Every company that uses Puppet eventually gets to the stage in their development where they want to store “secrets” within Puppet. Usually (hopefully!) your Puppet manifests and data will be stored in version control in plaintext and therefore adding these secrets to your manifests has some clear security concerns which need to be addressed.

You could just restrict the data to a few select people, and have it in a separate control repo, but at the end of the day, your secrets will still be in plaintext and you’re at the mercy of your version control ACLs.

Fortunately, a bunch of very smart people came across this problem a while ago and gave us the solutions we need to be able to solve the problem.

hiera-eyaml has been around a while now and gives you the capability to encrypt secrets stored in hiera. It provides an eyaml command line tool to make use of this, and will encrypt values for you using a pluggable backend. By default, it uses asymmetric encryption (PKCS#7) and will make any value indecipherable to anyone who has the key. You can see the example in the linked github repo, but for verbosity sake, it looks like this:

plain-property: You can see me

encrypted-property: >

In order to see the encrypted-property, you need to have access to the preshared key you used to encrypt the value, which means you have to copy the pre-shared key to your master. This is fine if you’re a single user managing a small number of Puppetmasters, but as your team scales this actually introduces a security consideration.

How do you pass the preshared key around? The more people that touch that key, the less secure it becomes. Distributing it to 20 odd people means that if a single user’s laptop is compromised, all your secrets will be under threat. Fortunately, there’s a better way of managing this which is facilitated by the plugin system hiera-eyaml supports, and the solution is hiera-eyaml-gpg

Using GPG Keys

The problem with hiera-eyaml-gpg is that the documentation only shows you how to set up hiera-eyaml-gpg, but you then have to go off and do a bunch of reading about how GPG keys work. If you already know how GPG keys work, skip ahead, this isn’t for you! If you don’t, let’s cover quickly how GPG keys work, and how this helps us solve the single key problem above.

Quick Overview

In a nutshell, GPG is a hybrid public and private key encryption system. In a bullet point format:

  • Each user or entity has a public and private key pair.
  • Public keys are used for encryption, private keys are used for decryption. Messages can be signed by encrypting a hash of the message using the sender’s private key, allowing the receiver to verify the integrity of the data by using the sender’s public key to decrypt the hash.
  • Private keys need to be kept secure by the owner.
  • Public keys need to be transferred reliably such that they cannot be altered, and substitute keys inserted.
  • You can encrypt data for multiple recipients, by using all of their public keys together. Any of them will be able to decrypt the data using their own private key.
  • A user can add a set of other user’s public keys to their GPG public keyring. Users create a “web of trust” by validating and signing user’s keys in their keyrings.
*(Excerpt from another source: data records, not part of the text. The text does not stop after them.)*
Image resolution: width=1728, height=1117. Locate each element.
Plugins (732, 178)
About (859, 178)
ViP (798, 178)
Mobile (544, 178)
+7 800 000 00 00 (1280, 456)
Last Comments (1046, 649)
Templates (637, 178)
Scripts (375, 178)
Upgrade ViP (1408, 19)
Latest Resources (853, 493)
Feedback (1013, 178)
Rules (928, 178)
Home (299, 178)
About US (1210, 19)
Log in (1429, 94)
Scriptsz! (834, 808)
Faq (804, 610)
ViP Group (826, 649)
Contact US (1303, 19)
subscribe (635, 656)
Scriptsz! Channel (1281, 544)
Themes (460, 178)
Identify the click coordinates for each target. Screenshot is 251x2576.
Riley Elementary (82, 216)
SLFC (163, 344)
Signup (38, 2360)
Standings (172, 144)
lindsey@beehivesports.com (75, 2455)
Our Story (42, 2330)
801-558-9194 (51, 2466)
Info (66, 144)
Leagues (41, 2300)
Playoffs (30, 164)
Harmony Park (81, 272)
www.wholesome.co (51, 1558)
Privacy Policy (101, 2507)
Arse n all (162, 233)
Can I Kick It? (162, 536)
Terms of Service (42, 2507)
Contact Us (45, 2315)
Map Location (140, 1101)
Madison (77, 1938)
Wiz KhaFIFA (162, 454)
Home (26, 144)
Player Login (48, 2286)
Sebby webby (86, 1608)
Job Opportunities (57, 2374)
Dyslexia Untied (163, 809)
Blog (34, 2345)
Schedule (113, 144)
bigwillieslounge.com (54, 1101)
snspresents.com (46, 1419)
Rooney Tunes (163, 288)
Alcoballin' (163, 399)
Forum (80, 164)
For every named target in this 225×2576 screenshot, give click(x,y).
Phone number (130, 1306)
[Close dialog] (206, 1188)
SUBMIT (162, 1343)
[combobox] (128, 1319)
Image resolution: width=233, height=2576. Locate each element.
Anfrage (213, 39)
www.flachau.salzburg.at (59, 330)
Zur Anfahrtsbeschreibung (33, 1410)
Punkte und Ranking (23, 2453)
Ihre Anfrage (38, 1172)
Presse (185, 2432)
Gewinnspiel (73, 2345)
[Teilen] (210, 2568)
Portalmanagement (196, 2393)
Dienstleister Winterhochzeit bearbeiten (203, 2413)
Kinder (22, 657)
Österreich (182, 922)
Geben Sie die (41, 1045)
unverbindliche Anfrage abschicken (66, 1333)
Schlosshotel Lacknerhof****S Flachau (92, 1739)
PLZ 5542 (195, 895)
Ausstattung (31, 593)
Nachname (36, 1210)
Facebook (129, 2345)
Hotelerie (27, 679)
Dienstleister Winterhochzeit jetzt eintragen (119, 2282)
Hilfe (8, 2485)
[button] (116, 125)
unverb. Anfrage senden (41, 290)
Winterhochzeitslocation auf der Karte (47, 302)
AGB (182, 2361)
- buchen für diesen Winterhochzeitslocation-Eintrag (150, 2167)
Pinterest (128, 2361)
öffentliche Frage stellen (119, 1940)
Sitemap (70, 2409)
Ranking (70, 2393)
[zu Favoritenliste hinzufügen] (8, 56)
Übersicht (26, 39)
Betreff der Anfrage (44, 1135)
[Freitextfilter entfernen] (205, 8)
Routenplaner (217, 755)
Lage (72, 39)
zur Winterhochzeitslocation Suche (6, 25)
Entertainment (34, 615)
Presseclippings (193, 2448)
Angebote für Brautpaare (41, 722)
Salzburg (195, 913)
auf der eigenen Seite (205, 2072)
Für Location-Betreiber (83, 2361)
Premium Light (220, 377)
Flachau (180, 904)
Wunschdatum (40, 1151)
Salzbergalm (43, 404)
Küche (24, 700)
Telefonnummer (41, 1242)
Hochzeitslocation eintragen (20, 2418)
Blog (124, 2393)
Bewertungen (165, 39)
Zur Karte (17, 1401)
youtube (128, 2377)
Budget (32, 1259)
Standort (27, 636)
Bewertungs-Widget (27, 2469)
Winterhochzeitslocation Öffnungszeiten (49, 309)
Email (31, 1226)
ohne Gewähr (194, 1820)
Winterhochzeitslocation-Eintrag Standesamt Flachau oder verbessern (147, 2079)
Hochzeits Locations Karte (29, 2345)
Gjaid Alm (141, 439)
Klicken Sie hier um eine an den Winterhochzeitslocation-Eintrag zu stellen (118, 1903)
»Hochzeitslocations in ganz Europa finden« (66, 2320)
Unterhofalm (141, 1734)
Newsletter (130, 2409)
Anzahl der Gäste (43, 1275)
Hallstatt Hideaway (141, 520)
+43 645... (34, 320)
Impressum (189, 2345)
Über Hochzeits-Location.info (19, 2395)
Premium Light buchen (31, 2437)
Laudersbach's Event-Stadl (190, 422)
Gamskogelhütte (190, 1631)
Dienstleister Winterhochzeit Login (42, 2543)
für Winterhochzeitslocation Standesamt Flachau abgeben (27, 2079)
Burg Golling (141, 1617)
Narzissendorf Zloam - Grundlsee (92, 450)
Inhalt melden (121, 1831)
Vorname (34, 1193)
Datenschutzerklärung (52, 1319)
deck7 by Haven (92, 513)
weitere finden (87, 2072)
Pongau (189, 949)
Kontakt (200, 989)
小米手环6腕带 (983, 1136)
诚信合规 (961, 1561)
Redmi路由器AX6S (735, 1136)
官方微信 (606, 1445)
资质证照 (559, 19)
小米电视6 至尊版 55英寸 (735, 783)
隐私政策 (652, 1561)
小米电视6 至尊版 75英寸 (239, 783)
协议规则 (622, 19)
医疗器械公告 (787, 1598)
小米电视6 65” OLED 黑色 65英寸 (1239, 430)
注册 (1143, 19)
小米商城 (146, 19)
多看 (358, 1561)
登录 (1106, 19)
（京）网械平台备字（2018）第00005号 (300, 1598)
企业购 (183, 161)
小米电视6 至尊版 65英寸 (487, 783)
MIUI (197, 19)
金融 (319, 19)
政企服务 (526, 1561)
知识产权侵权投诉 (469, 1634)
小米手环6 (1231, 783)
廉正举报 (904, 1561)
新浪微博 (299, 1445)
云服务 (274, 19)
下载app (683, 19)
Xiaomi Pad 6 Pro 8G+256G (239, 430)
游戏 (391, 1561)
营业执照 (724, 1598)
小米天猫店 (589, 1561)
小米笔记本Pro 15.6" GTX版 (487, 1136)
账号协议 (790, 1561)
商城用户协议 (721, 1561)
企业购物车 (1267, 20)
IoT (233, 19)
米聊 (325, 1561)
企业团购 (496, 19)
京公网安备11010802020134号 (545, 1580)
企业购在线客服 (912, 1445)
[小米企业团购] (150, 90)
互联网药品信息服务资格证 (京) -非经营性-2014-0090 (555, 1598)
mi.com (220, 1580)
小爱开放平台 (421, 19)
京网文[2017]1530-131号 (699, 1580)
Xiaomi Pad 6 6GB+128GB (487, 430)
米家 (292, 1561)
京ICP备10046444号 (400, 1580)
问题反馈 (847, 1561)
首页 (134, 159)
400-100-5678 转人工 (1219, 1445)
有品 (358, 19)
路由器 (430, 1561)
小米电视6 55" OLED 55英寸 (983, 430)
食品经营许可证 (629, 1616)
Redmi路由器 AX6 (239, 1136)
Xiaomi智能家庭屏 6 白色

Thinking of this from a Puppet perspective:

  • Each puppetmaster (or sets of puppetmasters) will have their own public and private GPG key pair. The private keys will be kept local on the puppetmasters and should not be transferred anywhere else.
  • Each user that will be editing the secure data within puppet will also have a public and private key pair. They will keep their private key secure and private to themselves.
  • Each user will need to have all of the public keys of all puppetmasters, along with all other eyaml users, added to their own public keyring.
  • When a new user or new puppetmaster is added or a key is changed, all users will need to update their keyrings with the new public keys. Additionally, all encrypted data in hiera will need to be re-encrypted so that the new puppetmasters and users are able to decrypt the encrypted data.
  • If a puppetmaster gets compromised, or a user leaves the company, only the key for that puppetmaster (or set of puppetmasters) needs to be removed from the keyrings and encrypted data. None of the other puppetmaster or user keys need to be updated.

As you can see, this drastically improves security of your important data stored in hiera. With that in mind, let’s get started..

Generate a GPG Key

There are plenty of docs out there to explain how to generate a GPG key for each OS. In a short form, you should do this:

gpg --gen-key

You’ll get a handy menu prompt that will help you generate a key. SET A PASSPHRASE. Having a blank passphrase will compromise the whole web of trust for your encrypted data.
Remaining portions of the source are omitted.